* [Brief]
The answer must be an exact copy of the lines from the one with "Open preferences via wrench toolbar icon" through the final line below, with no pictures and nothing else.

Stored records
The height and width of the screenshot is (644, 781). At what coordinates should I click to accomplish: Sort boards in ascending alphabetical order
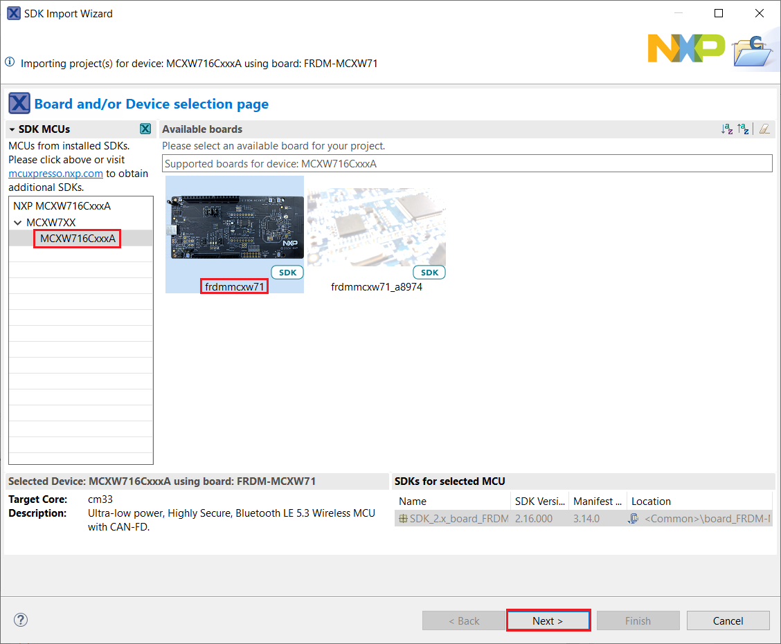click(726, 129)
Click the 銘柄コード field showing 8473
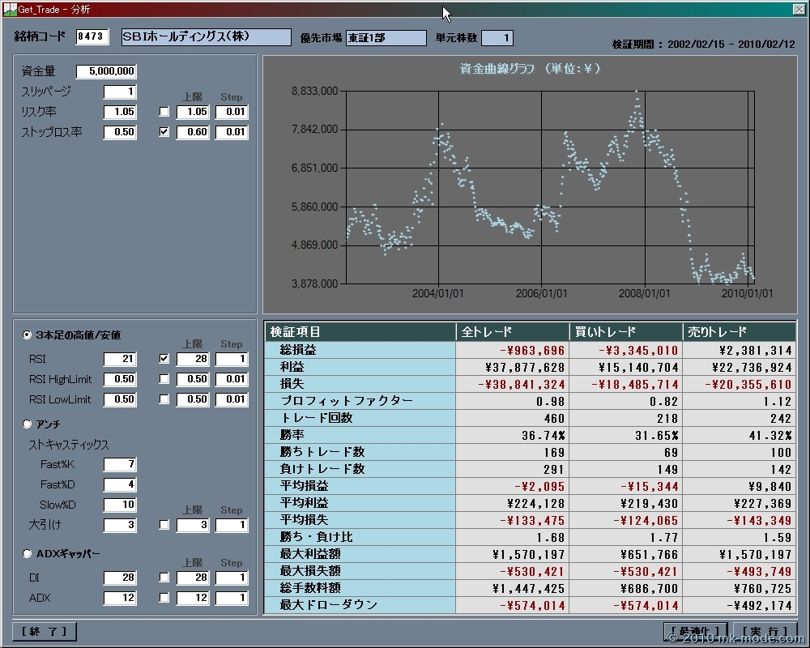 (92, 37)
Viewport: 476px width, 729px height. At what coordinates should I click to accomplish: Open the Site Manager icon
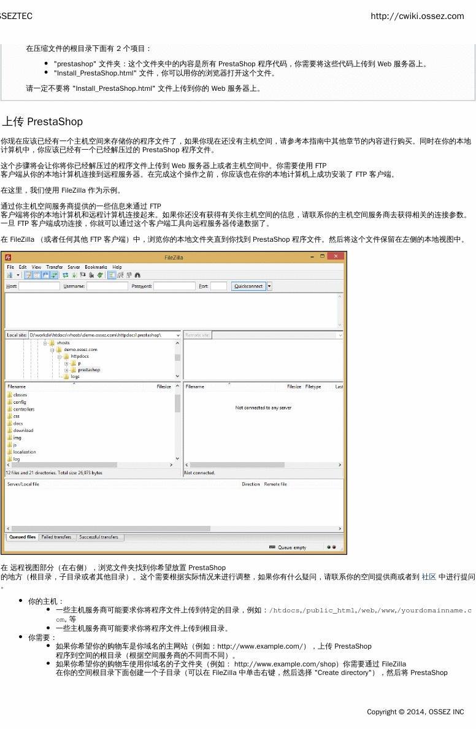(10, 276)
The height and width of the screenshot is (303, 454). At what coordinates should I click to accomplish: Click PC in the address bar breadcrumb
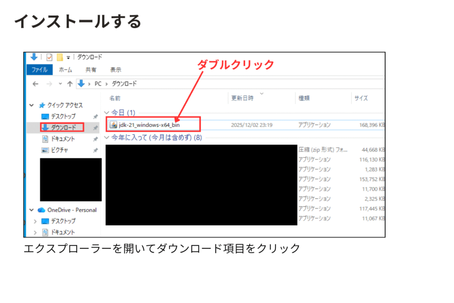coord(98,84)
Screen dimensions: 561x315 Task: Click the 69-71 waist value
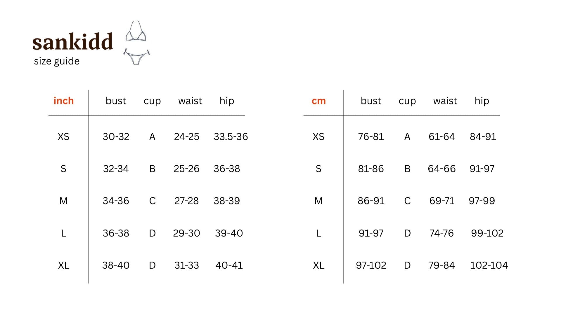(x=441, y=201)
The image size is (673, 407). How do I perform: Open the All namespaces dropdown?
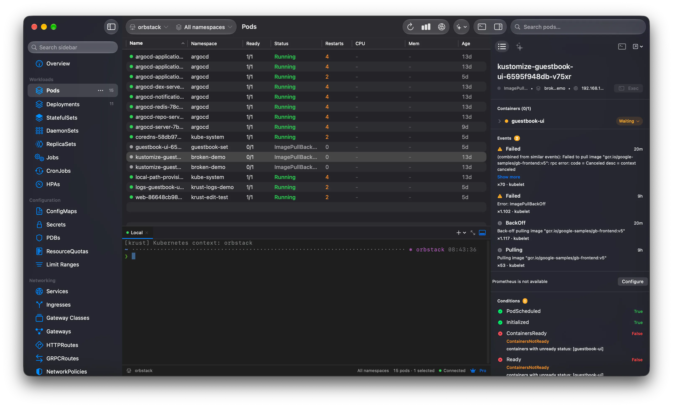tap(204, 27)
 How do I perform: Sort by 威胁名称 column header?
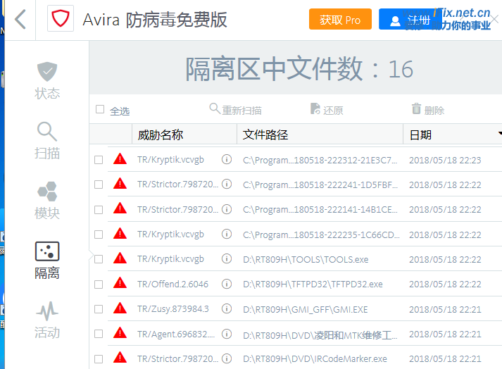161,135
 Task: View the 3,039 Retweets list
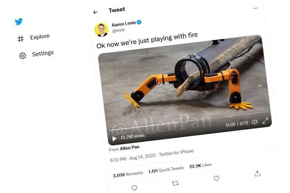(x=128, y=174)
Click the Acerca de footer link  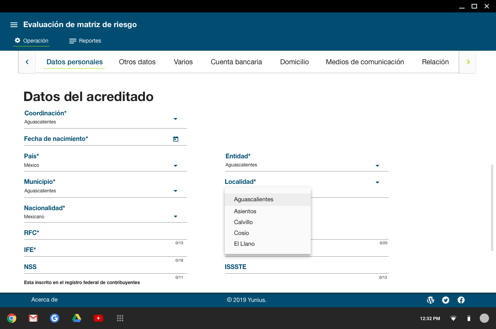pyautogui.click(x=44, y=300)
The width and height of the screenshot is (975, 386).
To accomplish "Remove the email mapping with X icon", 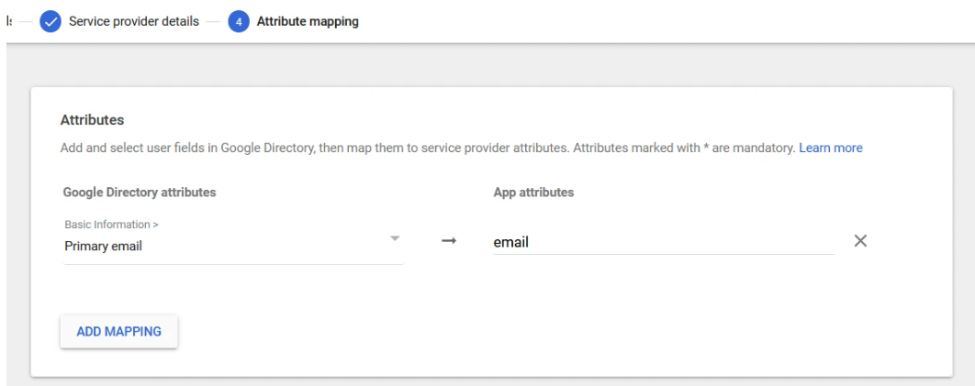I will tap(860, 241).
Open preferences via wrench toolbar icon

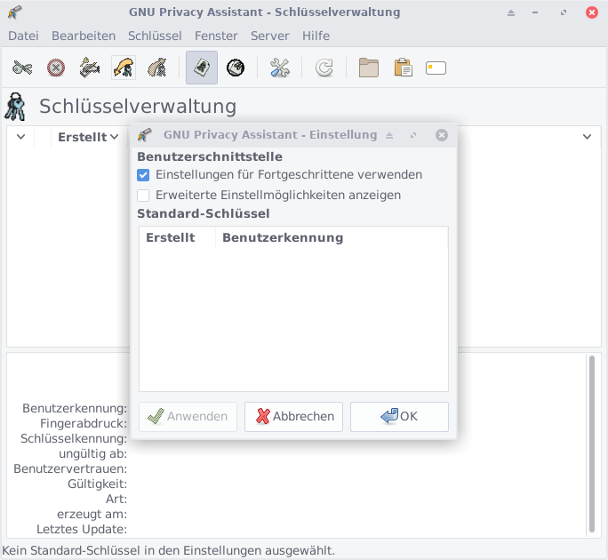[280, 68]
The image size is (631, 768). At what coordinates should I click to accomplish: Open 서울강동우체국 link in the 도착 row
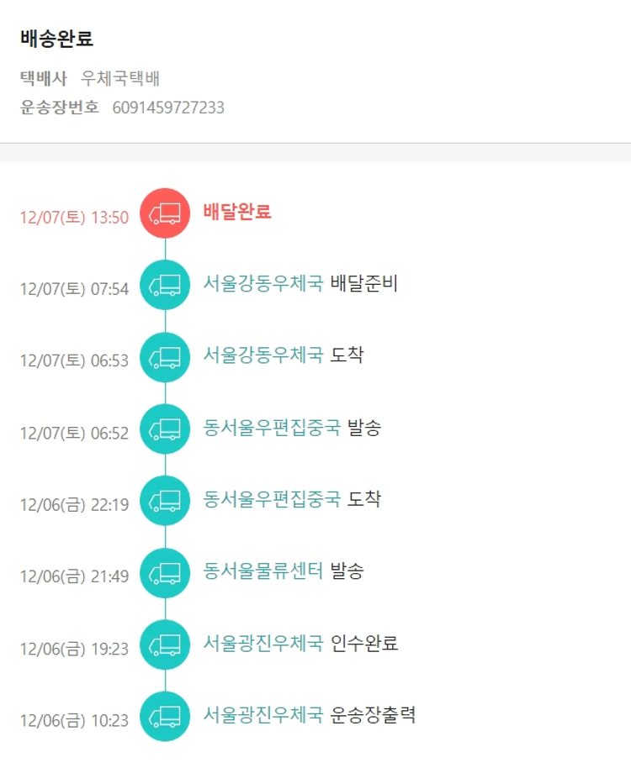[x=262, y=355]
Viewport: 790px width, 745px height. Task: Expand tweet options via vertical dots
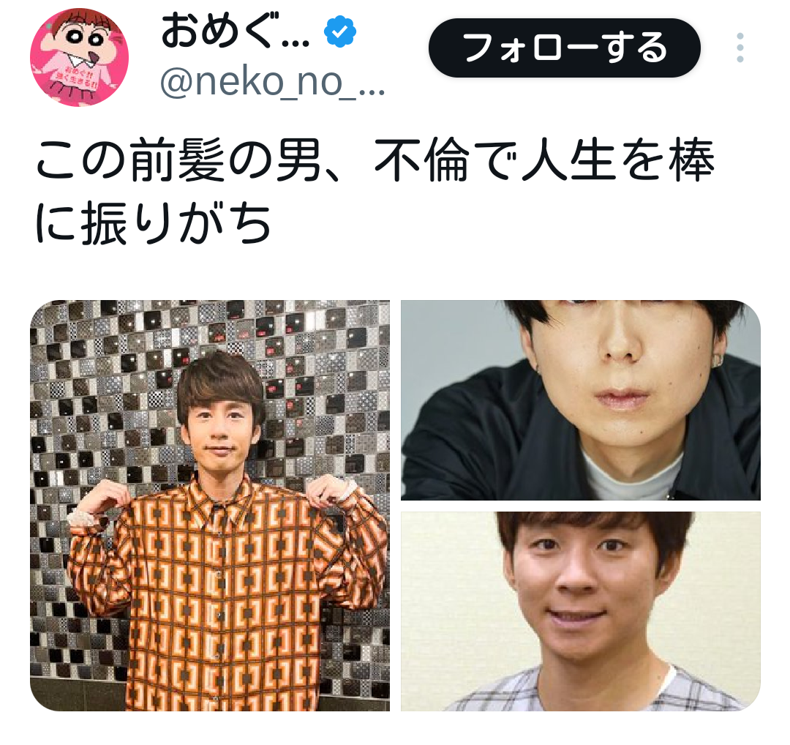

* [Solution]
Open preferences via wrench toolbar icon

[280, 68]
The image size is (631, 768). At what coordinates should I click to accomplish: Open 서울강동우체국 link in the 도착 row
[x=262, y=355]
Viewport: 790px width, 745px height. Task: Expand tweet options via vertical dots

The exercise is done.